A passenger plane had to make an emergency landing after unruly passengers threw a mobile phone which then caught fire.
The Avianca airline plane with 161 passengers on board had just taken off from Bogota in Colombia to Sao Paulo Guarulhos in Brazil when the unruly passengers hurled the phone.
The impact must have damaged the lithium battery which then sent the phone into what’s known as thermal runaway, causing it to overheat and catch fire.
The plane was still climbing at the time so the pilot stopped the climb and returned to Bogota.
According to the Aviation Herald: “The airline reported two passengers had become unruly and threw a mobile phone that heated up as a result. The aircraft burned off fuel and the disruptive passengers were handed to authorities.”
Overall, the passengers faced a delay of more than five hours after the incident on July 17, 2024.
This is the latest in a number of lithium battery fires on aircraft.

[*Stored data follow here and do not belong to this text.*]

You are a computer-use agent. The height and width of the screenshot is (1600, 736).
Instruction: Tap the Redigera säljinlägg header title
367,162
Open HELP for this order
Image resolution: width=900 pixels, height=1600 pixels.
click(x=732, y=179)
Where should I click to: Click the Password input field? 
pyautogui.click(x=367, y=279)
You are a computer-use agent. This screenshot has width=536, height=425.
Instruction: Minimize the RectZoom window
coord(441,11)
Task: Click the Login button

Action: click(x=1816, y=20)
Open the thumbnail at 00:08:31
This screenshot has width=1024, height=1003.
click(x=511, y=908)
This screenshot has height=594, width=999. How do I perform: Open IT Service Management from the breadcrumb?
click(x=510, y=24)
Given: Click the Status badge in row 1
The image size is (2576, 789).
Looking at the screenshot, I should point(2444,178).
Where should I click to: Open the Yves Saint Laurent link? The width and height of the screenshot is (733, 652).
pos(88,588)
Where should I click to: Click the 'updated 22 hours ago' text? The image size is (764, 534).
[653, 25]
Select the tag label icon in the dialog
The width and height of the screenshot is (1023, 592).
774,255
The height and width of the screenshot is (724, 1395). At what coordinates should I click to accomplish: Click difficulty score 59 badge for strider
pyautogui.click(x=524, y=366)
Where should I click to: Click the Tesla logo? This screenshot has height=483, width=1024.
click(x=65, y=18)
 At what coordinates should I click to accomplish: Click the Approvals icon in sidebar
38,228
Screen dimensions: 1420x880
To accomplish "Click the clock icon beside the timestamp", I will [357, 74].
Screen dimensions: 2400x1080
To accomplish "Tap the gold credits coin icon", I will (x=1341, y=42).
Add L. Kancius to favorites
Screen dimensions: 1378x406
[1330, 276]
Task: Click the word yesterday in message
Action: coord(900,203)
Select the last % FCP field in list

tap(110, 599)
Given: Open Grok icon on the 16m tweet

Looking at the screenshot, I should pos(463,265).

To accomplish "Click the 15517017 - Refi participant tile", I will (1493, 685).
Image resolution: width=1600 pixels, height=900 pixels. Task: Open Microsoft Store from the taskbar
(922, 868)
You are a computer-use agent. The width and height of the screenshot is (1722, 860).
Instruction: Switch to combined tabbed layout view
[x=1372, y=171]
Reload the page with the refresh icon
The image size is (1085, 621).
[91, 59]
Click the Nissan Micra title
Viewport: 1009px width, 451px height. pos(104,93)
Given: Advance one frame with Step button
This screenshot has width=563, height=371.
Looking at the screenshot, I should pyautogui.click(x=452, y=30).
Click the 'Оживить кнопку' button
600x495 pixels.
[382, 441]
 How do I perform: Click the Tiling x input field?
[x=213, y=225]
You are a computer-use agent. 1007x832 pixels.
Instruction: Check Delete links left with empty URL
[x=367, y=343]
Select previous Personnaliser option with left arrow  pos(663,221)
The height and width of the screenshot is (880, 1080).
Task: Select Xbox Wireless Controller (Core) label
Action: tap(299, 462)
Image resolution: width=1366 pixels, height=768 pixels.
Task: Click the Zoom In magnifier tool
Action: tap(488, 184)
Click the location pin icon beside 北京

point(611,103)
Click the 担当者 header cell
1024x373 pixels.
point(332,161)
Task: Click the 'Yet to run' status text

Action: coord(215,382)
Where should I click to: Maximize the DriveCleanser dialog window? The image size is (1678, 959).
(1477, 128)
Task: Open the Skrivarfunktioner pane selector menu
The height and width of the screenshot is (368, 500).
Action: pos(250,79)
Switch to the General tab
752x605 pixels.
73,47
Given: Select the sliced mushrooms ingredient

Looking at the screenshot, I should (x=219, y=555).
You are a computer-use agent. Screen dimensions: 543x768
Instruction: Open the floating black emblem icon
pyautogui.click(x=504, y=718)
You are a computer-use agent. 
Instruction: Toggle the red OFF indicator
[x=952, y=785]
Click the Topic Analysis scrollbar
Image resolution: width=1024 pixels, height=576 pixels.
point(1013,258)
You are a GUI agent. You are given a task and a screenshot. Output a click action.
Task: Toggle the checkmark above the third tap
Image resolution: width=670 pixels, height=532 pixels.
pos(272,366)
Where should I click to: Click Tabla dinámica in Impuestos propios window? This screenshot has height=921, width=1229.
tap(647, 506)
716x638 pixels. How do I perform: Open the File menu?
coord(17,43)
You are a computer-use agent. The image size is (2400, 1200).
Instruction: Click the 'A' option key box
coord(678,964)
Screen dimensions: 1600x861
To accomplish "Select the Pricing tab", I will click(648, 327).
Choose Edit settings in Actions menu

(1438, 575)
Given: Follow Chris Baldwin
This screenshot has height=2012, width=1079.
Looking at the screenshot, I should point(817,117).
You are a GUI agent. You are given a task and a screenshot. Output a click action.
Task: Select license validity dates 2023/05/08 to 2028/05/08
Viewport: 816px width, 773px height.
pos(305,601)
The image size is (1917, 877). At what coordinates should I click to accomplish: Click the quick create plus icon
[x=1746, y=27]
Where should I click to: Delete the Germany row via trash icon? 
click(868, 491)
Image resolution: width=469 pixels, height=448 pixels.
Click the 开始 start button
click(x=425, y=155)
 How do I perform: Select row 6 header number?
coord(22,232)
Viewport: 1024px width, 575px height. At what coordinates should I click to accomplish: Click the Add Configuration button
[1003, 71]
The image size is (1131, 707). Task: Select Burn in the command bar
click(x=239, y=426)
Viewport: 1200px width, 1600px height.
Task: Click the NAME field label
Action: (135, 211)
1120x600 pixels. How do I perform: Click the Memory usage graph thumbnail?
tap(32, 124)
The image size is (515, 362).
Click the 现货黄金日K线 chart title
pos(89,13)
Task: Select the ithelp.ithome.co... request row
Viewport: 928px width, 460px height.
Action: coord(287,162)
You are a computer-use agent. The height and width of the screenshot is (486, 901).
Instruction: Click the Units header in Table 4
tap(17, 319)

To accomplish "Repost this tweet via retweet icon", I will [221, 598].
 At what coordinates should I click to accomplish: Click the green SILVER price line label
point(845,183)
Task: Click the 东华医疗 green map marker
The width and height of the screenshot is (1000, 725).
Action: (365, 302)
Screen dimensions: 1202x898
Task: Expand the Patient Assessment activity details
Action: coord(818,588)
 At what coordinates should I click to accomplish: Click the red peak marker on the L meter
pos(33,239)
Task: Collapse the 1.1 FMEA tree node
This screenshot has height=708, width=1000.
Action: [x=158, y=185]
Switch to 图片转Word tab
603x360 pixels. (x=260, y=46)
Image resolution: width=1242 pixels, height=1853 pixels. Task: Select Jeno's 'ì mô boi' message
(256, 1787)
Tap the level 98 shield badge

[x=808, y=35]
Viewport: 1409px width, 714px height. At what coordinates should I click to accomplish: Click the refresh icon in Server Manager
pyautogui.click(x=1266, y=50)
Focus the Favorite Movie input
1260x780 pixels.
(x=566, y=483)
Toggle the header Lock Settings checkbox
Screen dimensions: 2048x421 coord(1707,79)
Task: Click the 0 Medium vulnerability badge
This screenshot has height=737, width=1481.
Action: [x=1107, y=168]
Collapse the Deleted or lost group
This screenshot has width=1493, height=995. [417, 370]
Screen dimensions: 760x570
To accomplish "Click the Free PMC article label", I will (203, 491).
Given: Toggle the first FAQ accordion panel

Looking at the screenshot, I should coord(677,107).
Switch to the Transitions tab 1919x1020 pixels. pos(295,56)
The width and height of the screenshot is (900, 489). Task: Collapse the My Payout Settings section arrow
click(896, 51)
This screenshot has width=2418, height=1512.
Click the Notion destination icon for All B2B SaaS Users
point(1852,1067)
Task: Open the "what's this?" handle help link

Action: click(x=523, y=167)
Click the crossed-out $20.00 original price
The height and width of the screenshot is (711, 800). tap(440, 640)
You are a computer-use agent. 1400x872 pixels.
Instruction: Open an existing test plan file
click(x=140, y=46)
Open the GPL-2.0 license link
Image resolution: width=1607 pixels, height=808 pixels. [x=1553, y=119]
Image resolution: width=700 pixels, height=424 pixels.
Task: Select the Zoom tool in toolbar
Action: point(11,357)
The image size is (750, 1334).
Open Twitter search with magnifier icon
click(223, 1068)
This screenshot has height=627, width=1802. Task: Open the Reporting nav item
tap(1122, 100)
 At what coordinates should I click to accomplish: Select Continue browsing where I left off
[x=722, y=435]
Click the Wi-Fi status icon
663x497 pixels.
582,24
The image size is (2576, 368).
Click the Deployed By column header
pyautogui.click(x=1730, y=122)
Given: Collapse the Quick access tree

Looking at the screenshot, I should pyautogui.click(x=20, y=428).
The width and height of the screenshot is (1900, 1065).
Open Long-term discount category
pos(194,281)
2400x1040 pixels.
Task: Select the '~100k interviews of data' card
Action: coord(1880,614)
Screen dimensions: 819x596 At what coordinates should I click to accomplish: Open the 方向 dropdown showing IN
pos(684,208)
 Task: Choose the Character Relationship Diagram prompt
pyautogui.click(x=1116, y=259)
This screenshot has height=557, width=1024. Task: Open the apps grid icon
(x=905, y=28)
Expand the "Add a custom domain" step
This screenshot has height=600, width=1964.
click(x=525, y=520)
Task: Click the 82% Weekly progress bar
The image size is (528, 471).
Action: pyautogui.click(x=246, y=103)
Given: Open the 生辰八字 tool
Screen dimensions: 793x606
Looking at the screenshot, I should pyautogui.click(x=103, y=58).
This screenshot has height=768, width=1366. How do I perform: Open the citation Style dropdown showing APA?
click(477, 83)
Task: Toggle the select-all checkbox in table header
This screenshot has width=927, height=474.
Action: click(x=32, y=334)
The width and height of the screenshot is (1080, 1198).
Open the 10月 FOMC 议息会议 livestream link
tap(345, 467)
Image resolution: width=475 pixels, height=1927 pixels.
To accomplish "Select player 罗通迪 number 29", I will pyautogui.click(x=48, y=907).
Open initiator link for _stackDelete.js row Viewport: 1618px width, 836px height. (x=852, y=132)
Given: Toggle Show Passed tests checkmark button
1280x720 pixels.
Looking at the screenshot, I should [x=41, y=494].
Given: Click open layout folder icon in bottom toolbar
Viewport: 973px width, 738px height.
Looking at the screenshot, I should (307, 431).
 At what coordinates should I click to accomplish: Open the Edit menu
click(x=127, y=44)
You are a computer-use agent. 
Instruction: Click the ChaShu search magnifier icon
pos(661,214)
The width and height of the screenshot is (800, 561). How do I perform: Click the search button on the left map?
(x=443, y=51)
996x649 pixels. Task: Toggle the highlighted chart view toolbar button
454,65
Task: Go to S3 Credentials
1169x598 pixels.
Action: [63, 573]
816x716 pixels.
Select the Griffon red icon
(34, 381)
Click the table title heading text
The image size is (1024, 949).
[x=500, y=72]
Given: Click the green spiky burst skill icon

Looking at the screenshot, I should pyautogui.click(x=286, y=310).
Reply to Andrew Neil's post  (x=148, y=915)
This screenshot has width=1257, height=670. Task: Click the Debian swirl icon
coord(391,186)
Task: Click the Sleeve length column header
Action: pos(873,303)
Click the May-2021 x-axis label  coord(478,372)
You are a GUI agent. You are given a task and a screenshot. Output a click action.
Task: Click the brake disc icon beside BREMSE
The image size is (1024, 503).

There have been 485 verified lithium battery incidents recorded by the Federal Aviation Administration in the USA from March 2006 to April 2024 but figures have rocketed in recent years and have been running at an average around one a week since 2017.
These figures are just for the USA which suggests hundreds more incidents have happened elsewhere in the world but have never been reported. No other regulatory authority releases lithium battery incident figures, including the Civil Aviation Authority in the UK.
When lithium batteries overheat or are damaged they go into thermal runaway and when this happens one cell in a battery overheats it can produce enough heat – up to 900°C (1652°F) – to cause adjacent cells to overheat. This can cause a lithium battery fire to flare repeatedly and, because they burn at such a high temperature, they are very difficult to put out.
This is why thousands of planes worldwide are now equipped with AvSax lithium battery fire mitigation bags so they are prepared to deal with a lithium battery incident on board any passenger aircraft.
AvSax specialist project manager Jessica Bailey said: “This Avianca incident shows how easy it can be to damage a lithium battery and send it into thermal runaway. Hundreds of items powered by lithium batteries are taken onto every passenger flight worldwide which is why these kind of incidents are now happening.
“It’s also why cabin crew safety briefings before each flight now feature a warning about the hazards of lithium batteries and passengers should immediately alert the crew if their personal electronic device overheats or gets lost in the seat. If the seat is moved, the device can easily become crushed, sending the lithium battery into thermal runaway.”
AvSax are designed to continually cool an overheating battery but are made from military grade material so should the battery explode it will be contained within the bag.
AvSax are now on board around 16,750 aircraft operated by more than 100 airline companies worldwide, including some of the best-known names in the aviation industry. It also means that if an incident happens on a plane the AvSax will deal with it so the plane can continue to its final scheduled destination without having to make an emergency landing which causes huge expense for the airline and immense disruption to passengers.
AvSax won the Queen’s Award for Enterprise in the UK for their innovation and were devised by Environmental Defence Systems Ltd based in Huddersfield, Yorkshire, England. The Queen’s Award is the highest accolade any business can get.